Agreement with QLT to Purchase Non-US BEMA® Rights

The Company's August 2006 agreement with QLT USA, Inc. ("QLT") to purchase the non-US rights to the BEMA® delivery technology required a payment by the Company of $1.0 million to QLT upon the approval in the first BEMA-related product in a non-US country. This payment, included in acquired product rights in the accompanying condensed consolidated balance sheet, was triggered by the Company's announcement on May 10, 2010 of the approval of a New Drug Submission by Health Canada, the regulatory authority in Canada, for ONSOLIS®. The Company made a payment to QLT of $0.75 million in June 2010 with the remaining $0.25 million expected to be paid in 2011 upon the complete transfer of all required patent documentation.

 

License Amendment with CDC

On May 12, 2011, the Company entered into an Amendment to Clinical Development and License Agreement (the "CDLA Amendment") by and among CDC V, LLC ("CDC"), NB Athyrium LLC ("Athyrium").
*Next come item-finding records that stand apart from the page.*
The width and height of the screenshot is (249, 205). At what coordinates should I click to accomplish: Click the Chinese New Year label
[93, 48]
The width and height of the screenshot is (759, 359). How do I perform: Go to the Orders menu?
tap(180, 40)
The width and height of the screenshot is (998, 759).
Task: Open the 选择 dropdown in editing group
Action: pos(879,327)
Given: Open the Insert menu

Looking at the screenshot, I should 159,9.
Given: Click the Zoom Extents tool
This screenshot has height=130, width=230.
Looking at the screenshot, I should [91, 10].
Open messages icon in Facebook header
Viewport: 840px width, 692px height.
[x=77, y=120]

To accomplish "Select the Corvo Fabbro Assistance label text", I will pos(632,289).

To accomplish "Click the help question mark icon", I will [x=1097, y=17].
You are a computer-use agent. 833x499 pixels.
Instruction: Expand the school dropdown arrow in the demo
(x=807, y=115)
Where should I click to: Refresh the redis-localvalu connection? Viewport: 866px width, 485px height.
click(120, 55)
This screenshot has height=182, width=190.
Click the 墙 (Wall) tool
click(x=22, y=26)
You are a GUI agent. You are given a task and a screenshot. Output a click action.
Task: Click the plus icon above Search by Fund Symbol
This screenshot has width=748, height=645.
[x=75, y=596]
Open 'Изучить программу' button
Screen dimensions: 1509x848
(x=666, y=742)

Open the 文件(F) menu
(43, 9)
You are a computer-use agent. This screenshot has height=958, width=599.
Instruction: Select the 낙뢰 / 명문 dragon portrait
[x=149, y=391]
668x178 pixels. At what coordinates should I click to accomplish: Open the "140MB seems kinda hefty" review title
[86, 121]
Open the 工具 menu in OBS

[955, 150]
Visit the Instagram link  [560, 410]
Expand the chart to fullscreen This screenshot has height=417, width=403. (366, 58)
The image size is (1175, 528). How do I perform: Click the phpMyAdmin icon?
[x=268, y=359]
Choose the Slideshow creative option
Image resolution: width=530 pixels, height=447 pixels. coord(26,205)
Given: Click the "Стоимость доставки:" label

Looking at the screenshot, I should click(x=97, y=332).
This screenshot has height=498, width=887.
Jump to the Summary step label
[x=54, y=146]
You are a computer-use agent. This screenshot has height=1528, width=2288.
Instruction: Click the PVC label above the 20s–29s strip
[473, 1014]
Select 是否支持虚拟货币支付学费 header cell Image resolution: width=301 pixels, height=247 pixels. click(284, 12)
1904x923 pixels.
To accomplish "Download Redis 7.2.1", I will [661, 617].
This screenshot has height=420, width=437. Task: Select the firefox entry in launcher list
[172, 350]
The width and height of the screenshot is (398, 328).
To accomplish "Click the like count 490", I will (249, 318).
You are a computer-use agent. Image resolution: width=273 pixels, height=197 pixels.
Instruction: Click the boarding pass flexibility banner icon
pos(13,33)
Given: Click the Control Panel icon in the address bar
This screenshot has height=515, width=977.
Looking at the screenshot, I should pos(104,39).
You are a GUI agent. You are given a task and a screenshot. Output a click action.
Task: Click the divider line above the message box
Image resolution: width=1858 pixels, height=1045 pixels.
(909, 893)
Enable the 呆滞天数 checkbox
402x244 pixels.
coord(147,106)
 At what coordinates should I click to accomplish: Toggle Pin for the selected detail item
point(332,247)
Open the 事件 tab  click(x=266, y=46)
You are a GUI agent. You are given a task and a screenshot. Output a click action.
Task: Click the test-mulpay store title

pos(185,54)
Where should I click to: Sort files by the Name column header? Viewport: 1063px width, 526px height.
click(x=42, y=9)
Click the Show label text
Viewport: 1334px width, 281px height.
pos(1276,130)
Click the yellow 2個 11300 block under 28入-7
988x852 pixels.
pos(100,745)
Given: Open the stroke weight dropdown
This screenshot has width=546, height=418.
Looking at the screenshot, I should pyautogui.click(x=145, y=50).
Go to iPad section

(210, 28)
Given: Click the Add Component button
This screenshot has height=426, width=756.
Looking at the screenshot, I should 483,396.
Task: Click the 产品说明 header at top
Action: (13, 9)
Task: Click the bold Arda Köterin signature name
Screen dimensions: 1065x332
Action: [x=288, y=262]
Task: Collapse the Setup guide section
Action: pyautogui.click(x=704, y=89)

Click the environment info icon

The Company is a party to a Clinical Development and License Agreement, dated as of July 14, 2005 (as amended, the "CDLA"), with a predecessor to CDC pursuant to which CDC provided funding for the development of the Company's ONSOLIS® product. Athyrium holds certain rights, acquired from CDC, to receive royalties on sales of ONSOLIS®.

Under the terms of the CDLA Amendment, among other matters, the parties agreed to increase the royalty rate to be received by CDC/Athyrium retroactively to the initial launch date of ONSOLIS® and, accordingly, the Company has recorded $0.3 million as additional cost of product royalties for the nine months ended September 30, 2011. In addition, certain terms of the CLDA were amended and restated to clarify that royalty payments by the Company under the CDLA will be calculated based on Meda's sales of ONSOLIS®, whereas previous Company royalty payments to CDC were calculated based on Company sales of ONSOLIS® to Meda.

The difference between these two calculations resulted in a $1.1 million overpayment by the Company which was recorded as a prepayment. As a result, the Company did not pay any of the 2011 quarterly royalty payments due to CDC/Athyrium and will not be required to pay another royalty payment until the December 31, 2011 royalty calculation, which is due during the first quarter of 2012.